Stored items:

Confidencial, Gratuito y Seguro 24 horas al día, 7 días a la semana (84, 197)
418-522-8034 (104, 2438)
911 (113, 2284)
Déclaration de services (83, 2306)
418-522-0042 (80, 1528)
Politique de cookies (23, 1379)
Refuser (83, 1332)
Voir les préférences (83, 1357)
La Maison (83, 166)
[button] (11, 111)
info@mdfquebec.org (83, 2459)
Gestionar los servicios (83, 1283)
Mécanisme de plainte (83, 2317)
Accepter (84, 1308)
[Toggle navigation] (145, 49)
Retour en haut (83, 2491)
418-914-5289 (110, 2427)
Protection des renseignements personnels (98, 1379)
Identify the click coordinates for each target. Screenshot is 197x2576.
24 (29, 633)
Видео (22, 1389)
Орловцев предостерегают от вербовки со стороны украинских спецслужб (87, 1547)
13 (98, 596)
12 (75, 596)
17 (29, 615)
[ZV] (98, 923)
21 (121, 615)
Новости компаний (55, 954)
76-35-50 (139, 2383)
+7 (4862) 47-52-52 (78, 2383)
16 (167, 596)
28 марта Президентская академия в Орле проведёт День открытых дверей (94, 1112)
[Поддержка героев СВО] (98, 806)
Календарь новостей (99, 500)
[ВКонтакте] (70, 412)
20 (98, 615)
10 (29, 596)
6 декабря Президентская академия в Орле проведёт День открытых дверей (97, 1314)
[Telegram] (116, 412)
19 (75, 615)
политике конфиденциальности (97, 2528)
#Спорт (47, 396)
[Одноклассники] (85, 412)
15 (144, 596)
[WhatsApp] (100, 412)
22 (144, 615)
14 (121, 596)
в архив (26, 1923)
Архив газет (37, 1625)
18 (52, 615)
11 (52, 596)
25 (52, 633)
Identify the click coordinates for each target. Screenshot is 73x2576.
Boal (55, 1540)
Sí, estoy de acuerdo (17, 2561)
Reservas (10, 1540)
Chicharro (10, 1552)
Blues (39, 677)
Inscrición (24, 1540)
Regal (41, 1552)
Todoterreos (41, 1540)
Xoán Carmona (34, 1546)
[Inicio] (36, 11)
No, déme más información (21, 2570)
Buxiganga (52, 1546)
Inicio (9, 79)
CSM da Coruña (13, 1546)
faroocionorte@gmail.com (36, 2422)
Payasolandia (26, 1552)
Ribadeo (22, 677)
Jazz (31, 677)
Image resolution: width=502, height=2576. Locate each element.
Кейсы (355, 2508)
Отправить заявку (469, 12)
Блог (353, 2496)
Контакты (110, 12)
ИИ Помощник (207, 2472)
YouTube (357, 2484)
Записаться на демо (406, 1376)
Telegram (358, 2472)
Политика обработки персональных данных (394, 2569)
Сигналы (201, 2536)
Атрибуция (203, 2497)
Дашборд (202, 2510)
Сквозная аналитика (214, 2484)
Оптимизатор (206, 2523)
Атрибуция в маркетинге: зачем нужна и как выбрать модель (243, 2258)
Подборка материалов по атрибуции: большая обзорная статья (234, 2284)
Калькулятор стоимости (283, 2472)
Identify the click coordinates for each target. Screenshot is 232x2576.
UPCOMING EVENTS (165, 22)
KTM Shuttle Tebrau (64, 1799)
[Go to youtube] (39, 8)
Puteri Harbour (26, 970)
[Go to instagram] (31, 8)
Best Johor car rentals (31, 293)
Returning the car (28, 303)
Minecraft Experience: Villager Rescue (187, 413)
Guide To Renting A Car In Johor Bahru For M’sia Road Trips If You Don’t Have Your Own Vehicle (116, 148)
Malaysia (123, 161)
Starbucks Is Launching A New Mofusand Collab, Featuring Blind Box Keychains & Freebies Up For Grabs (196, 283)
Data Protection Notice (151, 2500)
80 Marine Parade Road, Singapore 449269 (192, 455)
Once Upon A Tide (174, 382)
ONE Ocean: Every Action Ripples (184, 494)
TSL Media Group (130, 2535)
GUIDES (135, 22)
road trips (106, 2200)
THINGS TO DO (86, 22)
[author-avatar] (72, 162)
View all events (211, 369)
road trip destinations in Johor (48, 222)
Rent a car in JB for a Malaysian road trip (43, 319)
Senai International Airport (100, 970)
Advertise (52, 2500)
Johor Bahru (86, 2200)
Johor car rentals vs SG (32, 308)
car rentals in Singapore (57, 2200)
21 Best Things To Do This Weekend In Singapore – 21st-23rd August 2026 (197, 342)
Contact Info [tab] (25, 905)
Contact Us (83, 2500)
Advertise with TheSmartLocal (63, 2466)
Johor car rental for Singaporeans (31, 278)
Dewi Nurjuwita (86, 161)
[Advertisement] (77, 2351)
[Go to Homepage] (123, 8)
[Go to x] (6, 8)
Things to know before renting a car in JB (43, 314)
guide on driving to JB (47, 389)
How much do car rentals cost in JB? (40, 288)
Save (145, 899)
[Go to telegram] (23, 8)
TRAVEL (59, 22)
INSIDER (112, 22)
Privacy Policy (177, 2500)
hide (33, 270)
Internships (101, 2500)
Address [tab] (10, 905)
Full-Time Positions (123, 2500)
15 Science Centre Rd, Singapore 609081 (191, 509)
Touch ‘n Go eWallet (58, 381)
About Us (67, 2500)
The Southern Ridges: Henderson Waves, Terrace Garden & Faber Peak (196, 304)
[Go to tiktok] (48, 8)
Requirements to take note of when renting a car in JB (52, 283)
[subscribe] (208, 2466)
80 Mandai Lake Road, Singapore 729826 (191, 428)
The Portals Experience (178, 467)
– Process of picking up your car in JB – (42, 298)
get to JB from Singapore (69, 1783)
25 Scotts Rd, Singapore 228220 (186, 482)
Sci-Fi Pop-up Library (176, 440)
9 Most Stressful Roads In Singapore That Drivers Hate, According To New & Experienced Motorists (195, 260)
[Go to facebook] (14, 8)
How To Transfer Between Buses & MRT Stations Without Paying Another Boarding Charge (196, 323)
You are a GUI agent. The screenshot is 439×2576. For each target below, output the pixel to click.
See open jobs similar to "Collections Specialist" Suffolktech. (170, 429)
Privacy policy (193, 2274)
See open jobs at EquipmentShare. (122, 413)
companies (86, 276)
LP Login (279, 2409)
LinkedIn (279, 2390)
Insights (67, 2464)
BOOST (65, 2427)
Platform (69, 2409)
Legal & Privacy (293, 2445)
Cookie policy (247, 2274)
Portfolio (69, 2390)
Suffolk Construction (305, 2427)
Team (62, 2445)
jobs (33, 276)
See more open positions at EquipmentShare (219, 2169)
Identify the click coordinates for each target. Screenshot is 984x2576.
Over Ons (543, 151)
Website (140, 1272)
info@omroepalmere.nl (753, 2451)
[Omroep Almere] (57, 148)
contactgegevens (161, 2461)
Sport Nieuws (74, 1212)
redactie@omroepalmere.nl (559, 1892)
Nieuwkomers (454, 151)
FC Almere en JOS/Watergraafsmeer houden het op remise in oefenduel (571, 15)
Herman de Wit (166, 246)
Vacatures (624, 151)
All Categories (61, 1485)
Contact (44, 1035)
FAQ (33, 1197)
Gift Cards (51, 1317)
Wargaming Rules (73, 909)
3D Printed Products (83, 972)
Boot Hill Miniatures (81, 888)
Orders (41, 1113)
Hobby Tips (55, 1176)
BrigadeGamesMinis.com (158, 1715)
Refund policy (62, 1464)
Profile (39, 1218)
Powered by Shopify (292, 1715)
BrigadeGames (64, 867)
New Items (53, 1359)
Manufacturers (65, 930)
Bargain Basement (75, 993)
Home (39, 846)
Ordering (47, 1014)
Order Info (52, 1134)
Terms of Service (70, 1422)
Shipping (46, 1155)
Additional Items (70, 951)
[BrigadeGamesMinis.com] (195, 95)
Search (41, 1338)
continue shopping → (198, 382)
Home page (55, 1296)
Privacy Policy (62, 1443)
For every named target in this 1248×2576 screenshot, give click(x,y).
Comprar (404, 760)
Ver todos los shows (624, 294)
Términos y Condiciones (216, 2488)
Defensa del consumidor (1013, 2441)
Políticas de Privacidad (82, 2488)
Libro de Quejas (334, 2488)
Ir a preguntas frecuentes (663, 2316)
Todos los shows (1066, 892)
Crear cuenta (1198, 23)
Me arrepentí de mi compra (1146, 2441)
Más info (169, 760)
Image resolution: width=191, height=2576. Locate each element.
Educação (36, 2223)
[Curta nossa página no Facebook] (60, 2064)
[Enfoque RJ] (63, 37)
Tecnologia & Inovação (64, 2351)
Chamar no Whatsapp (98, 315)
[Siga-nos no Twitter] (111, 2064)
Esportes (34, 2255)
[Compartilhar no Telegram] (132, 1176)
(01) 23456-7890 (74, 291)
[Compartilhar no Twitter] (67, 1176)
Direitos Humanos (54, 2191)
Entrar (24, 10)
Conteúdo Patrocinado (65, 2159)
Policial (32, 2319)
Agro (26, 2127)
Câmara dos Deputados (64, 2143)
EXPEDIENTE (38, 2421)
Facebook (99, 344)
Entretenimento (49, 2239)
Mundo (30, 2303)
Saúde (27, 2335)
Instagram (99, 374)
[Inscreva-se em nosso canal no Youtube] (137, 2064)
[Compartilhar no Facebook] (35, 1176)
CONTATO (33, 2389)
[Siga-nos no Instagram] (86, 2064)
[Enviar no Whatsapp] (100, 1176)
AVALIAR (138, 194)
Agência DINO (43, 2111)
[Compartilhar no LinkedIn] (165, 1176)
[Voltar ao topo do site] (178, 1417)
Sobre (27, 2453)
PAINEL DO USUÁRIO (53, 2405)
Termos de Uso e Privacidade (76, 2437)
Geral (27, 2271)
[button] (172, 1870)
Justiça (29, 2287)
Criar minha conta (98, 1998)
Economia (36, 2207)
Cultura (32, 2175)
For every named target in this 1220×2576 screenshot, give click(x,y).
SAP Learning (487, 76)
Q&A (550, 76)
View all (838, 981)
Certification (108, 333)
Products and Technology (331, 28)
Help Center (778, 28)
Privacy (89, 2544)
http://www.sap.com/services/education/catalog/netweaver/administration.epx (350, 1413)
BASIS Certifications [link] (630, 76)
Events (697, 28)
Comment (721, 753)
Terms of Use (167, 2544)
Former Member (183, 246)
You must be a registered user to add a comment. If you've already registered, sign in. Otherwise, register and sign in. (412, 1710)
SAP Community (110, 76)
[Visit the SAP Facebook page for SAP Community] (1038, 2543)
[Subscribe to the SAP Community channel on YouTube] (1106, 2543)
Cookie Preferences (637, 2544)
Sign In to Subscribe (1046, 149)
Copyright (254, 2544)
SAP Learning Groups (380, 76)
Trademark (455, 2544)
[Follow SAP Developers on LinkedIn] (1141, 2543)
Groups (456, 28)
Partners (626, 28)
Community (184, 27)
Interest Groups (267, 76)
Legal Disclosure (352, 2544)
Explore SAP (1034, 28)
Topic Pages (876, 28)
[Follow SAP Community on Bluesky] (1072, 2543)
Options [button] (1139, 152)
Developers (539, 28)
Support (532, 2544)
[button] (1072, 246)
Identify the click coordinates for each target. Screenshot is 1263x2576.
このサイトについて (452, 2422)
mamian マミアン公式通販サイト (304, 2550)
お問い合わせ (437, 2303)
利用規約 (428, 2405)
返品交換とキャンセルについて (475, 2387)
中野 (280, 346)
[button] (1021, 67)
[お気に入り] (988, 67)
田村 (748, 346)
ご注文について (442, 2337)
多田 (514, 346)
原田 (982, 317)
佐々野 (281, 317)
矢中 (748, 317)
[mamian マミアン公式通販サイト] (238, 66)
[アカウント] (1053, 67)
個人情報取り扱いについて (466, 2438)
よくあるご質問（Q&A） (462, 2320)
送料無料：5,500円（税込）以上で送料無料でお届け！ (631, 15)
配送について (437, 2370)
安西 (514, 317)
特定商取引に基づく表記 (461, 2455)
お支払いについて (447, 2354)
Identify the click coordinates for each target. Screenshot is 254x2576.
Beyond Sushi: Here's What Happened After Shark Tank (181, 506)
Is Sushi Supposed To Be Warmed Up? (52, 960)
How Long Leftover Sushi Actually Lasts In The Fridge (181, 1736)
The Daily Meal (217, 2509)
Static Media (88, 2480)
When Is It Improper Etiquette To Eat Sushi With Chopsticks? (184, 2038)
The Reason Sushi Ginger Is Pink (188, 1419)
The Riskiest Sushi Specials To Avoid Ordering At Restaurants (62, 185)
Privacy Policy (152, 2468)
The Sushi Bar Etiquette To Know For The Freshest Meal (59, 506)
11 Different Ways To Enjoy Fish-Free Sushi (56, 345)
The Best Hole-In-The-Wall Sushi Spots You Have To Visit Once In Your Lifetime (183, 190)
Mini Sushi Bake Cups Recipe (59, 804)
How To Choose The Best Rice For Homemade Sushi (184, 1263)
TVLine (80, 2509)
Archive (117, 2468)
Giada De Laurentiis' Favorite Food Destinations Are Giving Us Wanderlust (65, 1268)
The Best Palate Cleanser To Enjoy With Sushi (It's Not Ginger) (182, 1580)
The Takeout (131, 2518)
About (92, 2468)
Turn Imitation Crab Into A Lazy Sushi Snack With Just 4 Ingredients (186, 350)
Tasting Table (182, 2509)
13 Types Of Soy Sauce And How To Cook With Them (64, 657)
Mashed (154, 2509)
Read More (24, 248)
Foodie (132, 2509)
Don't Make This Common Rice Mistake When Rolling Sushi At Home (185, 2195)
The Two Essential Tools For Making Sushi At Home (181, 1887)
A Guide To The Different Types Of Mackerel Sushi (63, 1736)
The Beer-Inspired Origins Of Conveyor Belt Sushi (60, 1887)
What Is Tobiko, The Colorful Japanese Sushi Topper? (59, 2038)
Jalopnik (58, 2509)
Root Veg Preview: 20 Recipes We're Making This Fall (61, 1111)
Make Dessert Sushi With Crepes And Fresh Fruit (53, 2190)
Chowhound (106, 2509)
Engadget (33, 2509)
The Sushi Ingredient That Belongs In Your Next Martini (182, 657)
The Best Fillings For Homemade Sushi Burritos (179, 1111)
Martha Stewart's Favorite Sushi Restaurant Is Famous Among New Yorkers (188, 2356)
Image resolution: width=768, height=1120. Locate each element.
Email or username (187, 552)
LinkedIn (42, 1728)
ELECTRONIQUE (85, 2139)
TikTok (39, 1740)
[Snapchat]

WHAT IS NEEDED: When the line with "Todos los shows (1066, 892)" is reached in the data above, begin copying, and stop after the line with "Câmara dos Deputados (64, 2143)"; copy each line exactly, both ends included.

RESPONSE BELOW:
Todos los shows (1066, 892)
Crear cuenta (1198, 23)
Me arrepentí de mi compra (1146, 2441)
Más info (169, 760)
Image resolution: width=191, height=2576. Locate each element.
Educação (36, 2223)
[Curta nossa página no Facebook] (60, 2064)
[Enfoque RJ] (63, 37)
Tecnologia & Inovação (64, 2351)
Chamar no Whatsapp (98, 315)
[Siga-nos no Twitter] (111, 2064)
Esportes (34, 2255)
[Compartilhar no Telegram] (132, 1176)
(01) 23456-7890 (74, 291)
[Compartilhar no Twitter] (67, 1176)
Direitos Humanos (54, 2191)
Entrar (24, 10)
Conteúdo Patrocinado (65, 2159)
Policial (32, 2319)
Agro (26, 2127)
Câmara dos Deputados (64, 2143)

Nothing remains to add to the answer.